● Directive
Condense the paragraph of the article on Israel's recognition of Somaliland that begins "Israel’s deputy ambassador to the United Nations" into two sentences that keep its main facts.

For a country so upset about recognition being afforded peoples under their thumb and control, the Israelis have decided to get into the state recognition business with festive aplomb. Africa’s Somaliland presented itself as a suitable candidate, an entity that remains part of Somalia but has asserted its own autonomy since 1991.
Israel’s recognition on 26 December of that entity had a vengeful sting to it. With a majority of UN Member States recognising the rubble and rump of a State of Palestine, despite arguments by the Netanyahu government that this was a reward for terrorism, the Israelis have clearly decided to turn the matter on its head.
Israel’s deputy ambassador to the United Nations, Jonathan Miller, captured the moment by saying that the recognition of Somaliland was not a “hostile step toward Somalia” when it evidently was, and did not “preclude future dialogue between the parties,” as well as it might. The salesman in Miller seemed to come through. “Recognition is not an act of defiance. It is an opportunity.”
Israeli Prime Minister Benjamin Netanyahu shamelessly plagiarised the lingo and language kit of those Member States of the UN who dared treat the Palestinians as a national group worthy of acknowledged sovereignty. In a call with Somaliland President Abdirhaman Mohamed Abdullahi on 26 December, Netanyahu stressed the importance of Somaliland’s “right to self-determination” in recognising it.

● Data supplied

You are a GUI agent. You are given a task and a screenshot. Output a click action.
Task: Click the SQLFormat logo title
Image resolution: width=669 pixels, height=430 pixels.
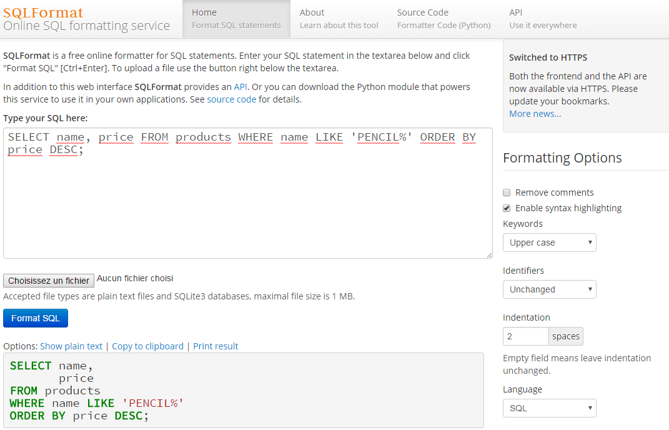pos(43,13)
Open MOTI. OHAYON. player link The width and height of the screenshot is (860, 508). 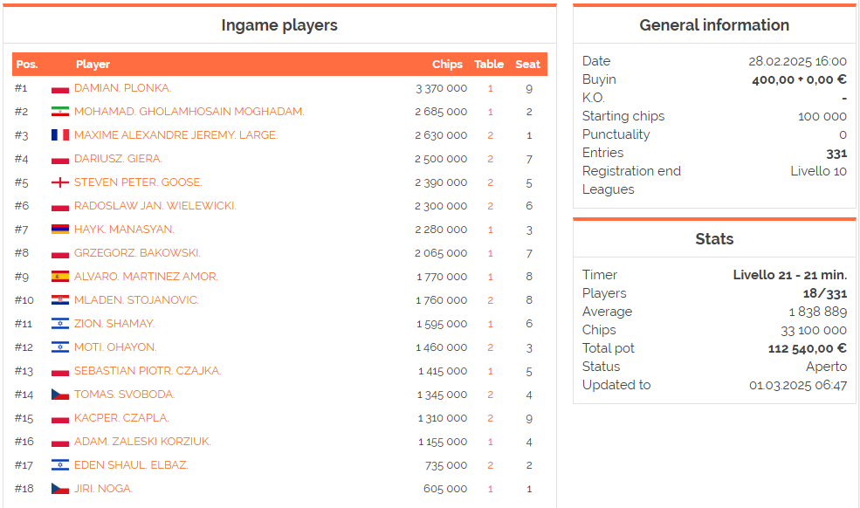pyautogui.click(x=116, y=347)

* * *

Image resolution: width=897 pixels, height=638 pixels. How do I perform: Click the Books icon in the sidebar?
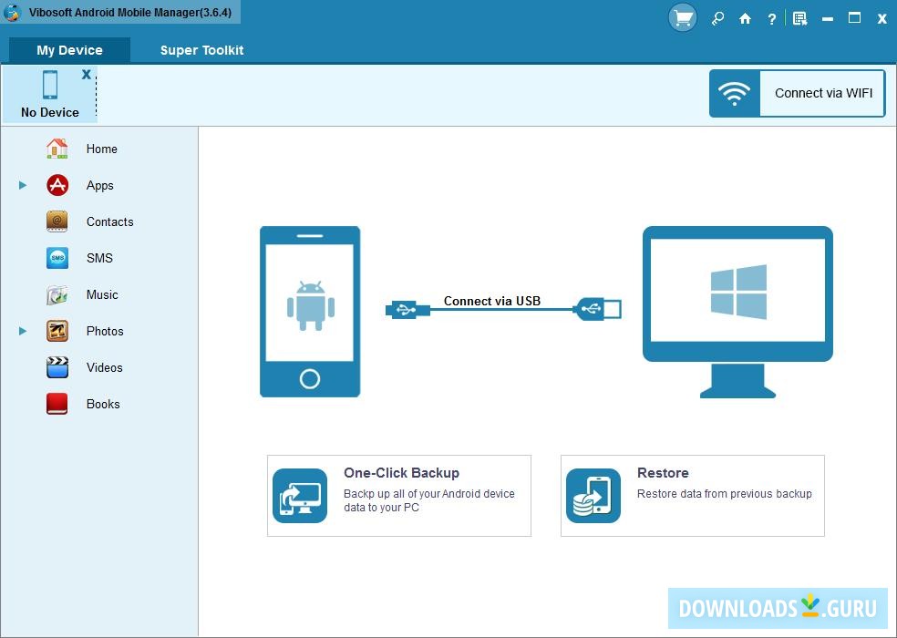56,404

==

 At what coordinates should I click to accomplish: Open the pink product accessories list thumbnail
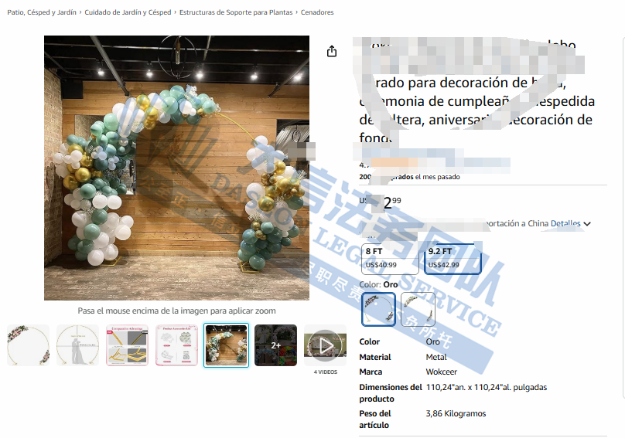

● Task solution
Jonathan Miller, Israel's deputy ambassador to the UN, said recognizing Somaliland was not a "hostile step toward Somalia" and did not "preclude future dialogue between the parties," although the article holds that it evidently was hostile. Sounding like a salesman, he added that recognition "is not an act of defiance" but "an opportunity."